» **EXERCISE PROMPT**
Your answer should be the lines of the data below that contain "next".

» **SUPPLIED MATERIAL**
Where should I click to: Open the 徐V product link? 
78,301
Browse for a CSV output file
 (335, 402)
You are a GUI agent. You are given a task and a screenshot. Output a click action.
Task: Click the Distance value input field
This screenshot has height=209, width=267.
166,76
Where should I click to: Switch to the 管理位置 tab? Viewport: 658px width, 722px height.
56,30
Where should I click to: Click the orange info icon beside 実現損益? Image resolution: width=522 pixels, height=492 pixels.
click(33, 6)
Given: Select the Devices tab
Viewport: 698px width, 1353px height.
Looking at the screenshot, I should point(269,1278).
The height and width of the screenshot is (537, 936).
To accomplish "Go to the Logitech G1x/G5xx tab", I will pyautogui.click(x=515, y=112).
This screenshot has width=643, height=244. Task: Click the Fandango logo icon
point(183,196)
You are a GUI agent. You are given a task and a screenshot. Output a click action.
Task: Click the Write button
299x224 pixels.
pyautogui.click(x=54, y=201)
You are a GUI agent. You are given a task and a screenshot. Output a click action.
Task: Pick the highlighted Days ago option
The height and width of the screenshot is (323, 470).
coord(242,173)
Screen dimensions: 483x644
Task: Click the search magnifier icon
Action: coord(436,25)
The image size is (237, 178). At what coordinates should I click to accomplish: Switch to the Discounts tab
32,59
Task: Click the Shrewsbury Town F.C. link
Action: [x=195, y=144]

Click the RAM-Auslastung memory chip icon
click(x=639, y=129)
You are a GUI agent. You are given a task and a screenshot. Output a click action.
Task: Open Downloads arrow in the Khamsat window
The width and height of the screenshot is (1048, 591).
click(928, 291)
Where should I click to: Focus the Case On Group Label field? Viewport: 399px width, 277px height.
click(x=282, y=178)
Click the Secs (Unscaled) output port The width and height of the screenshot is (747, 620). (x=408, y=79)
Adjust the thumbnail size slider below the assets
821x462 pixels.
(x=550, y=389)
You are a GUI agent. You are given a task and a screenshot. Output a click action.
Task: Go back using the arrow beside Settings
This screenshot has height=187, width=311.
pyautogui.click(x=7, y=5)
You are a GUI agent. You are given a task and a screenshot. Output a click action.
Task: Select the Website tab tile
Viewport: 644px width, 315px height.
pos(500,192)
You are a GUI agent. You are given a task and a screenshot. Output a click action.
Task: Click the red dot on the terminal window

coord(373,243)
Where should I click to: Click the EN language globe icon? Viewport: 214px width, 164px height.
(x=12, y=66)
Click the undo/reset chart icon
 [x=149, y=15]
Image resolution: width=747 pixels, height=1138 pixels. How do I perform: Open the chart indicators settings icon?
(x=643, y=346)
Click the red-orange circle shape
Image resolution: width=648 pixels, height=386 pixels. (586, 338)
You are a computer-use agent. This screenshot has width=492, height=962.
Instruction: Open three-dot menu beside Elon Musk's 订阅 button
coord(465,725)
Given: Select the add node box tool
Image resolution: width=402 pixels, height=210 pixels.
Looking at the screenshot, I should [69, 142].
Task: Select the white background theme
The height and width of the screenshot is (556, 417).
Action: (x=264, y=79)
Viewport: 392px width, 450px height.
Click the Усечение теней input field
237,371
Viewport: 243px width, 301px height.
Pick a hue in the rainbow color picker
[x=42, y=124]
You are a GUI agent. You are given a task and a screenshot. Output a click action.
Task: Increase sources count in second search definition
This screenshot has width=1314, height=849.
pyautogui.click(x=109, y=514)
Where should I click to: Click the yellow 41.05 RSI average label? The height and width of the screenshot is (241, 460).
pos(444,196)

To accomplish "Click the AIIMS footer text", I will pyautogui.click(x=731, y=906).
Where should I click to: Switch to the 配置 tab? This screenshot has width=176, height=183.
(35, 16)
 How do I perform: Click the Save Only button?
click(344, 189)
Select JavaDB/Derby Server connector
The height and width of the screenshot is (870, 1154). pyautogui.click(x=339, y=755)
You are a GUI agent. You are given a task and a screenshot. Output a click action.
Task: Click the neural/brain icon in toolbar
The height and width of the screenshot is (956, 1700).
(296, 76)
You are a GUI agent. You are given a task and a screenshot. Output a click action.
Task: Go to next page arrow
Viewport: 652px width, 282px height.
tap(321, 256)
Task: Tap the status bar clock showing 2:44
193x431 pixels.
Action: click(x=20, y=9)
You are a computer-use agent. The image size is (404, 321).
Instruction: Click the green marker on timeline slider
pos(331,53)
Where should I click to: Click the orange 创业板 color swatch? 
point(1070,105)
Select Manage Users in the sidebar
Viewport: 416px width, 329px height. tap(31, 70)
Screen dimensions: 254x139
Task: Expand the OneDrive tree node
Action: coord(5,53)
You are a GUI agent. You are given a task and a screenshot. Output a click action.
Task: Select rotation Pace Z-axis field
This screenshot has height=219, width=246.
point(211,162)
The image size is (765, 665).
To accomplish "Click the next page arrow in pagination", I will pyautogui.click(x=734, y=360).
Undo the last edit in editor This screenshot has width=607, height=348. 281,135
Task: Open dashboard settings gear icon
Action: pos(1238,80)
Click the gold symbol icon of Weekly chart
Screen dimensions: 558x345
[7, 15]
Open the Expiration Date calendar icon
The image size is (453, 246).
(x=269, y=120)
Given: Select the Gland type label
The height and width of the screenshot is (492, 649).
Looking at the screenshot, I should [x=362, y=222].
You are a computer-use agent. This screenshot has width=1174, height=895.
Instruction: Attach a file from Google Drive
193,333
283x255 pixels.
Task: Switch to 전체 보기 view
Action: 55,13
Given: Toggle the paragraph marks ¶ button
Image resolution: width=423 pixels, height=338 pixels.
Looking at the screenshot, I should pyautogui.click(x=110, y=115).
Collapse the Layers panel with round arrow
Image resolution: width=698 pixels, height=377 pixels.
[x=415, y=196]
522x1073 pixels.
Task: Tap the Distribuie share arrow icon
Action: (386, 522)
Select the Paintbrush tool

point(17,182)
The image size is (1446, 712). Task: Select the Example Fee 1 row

» **REPLY TO THE TASK**
Task: Go to next page arrow
To accomplish "Click the next page arrow in pagination", I will pyautogui.click(x=734, y=360).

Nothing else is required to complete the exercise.